His sales director was fine with this because he consistently hit his numbers. And the sales rep was fine with it because he knew how much he was making every year. He wasn’t concerned about growing his list of accounts and making more money.
One day, the sales director was replaced by a new one. That sales director started mandating quarterly results and a specific amount of new business. The sales rep pushed back, saying that he would hit his numbers, but that he wasn’t interested in the daily grind of building additional business.
Ultimately, the sales rep was fired. He wasn’t hitting the new, quarterly goals. Over the next few years, the company lost many of his clients, who were no longer receiving the same care as they had been. I don’t think they ever got those clients back.
Say what you will about pushing your sales people to grow and yes, it’s weird that there exists a sales person that doesn’t want to make more money, but this sales rep understood a core thing about business that his new sales director forgot.
The way to build a healthy business is to have your current customers stay with you and, if possible, spend more over time.
For a media company, the same is true, but with subscribers instead of software buyers. While it is important to continue growing the number of new subscribers, I believe it is even more important to keep your current subscribers renewed.
Take the story of The L.A. Times, which was looking to reclaim the subscription business it once had when print was dominant. In a memo that Poynter published, the first half of 2019 wasn’t going so well:
Our future depends on rapid and substantial subscription revenue growth. We had hoped to double digital subscriptions this year, to 300,000. (Doubling them again would get us close to covering editorial costs.) Performance for the first half of the year, however, has been disappointing. While we added 52,000 digital subscriptions, significant cancellations during the same stretch left us with a net increase of only 13,000.
The bold is my emphasis, but it’s so important to call it out. While 52,000 people agreed to subscribe, 39,000 unsubscribed, leaving them with only 13,000 additional paying customers.
What a bad business.
Ultimately, The L.A. Times was focused more on getting users to subscribe than it was on keeping them interested. The result are evident.
The question is, what can a publisher do to engage audience? I break this down into two categories: analytics and communication.
Analytics to track
To have any sort of effective communication, it’s important to first understand how the audience is actually engaging with the platform. But it can be overwhelming trying to track everything, which leaves many publishers feeling paralyzed.
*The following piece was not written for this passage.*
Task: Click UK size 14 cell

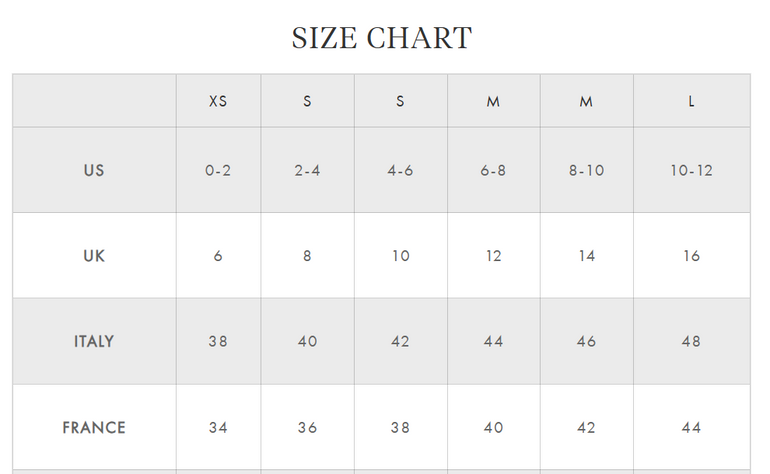Action: point(586,256)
At minimum, there are two numbers I would look to track:
Number of visits per subscriber
The easiest way to know if someone is interested is if they are actually coming back to the site. The number can be different from publisher to publisher, so it’s hard to say what’s right. However, if you find that they’re barely hitting the site once or twice per subscription-period, you’ve probably got someone that’s going to bounce.
Type of content they read
There are two parts to this. The first is the piece of content that got them to convert. That tells you something about what they find most interesting.
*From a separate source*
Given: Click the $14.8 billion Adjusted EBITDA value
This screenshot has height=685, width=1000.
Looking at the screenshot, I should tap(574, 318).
Then you want to track what kind of content they continue to consume. If you find a lot of your subscribers read a specific type of story, that can give you insight into what they care about. If you’re light on that and enough users have shown interest in that content, it might mean it’s time to make an investment.
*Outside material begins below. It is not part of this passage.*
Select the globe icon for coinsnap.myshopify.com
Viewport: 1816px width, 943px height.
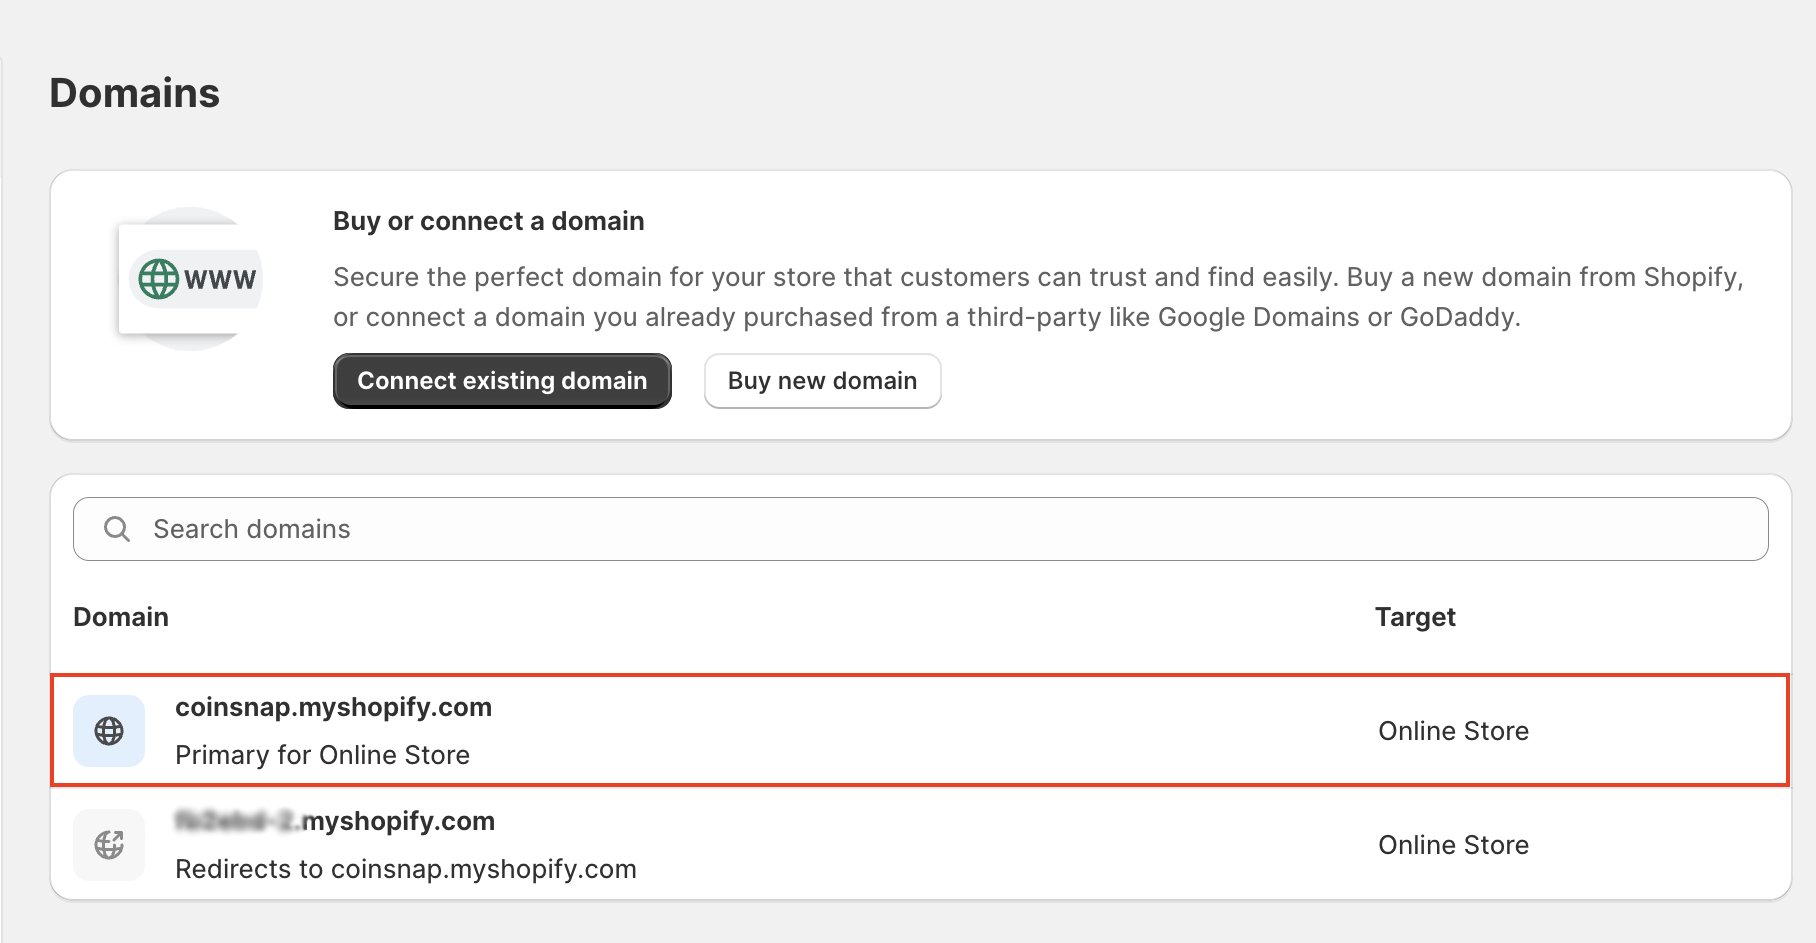109,731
This metric also shows how well a piece of content is doing.
The Athletic does a good job of this with their “pick a team” model. Assume a hypothetical Knicks fan; theoretically, they should be reading a decent amount of that content because they’ve explicitly said they’re interested in that topic. If they’re no longer reading that content, there’s a sign that either they no longer care about that team or that the content is no longer engaging them.
The sports publisher gets specific here. The metric it is tracking is what percentage of users of a “picked team” have come and read a piece of content from that picked team. If it’s high, that’s a good sign. If it’s not, it’s time to reevaluate. The Athletic told Bloomberg that 40% is a good number.
Start here. Build these dashboards out and then you can expand from there. At the very least, if you know how often your subscribers are coming back and what content they gravitate to, you’re well on your way to then being able to communicate with them.
This is where you want to get creative and specific because it’s how you’re going to remind the subscriber that you exist.
Welcome email series
Once a user actually converts, you should automatically add them into a welcome series of emails that walks them through the various content offerings that you’ve got. Here’s a basic flow that could work:
- Day 0: Thanks for subscribing. Let them know that there are a few more emails coming in the next couple of days.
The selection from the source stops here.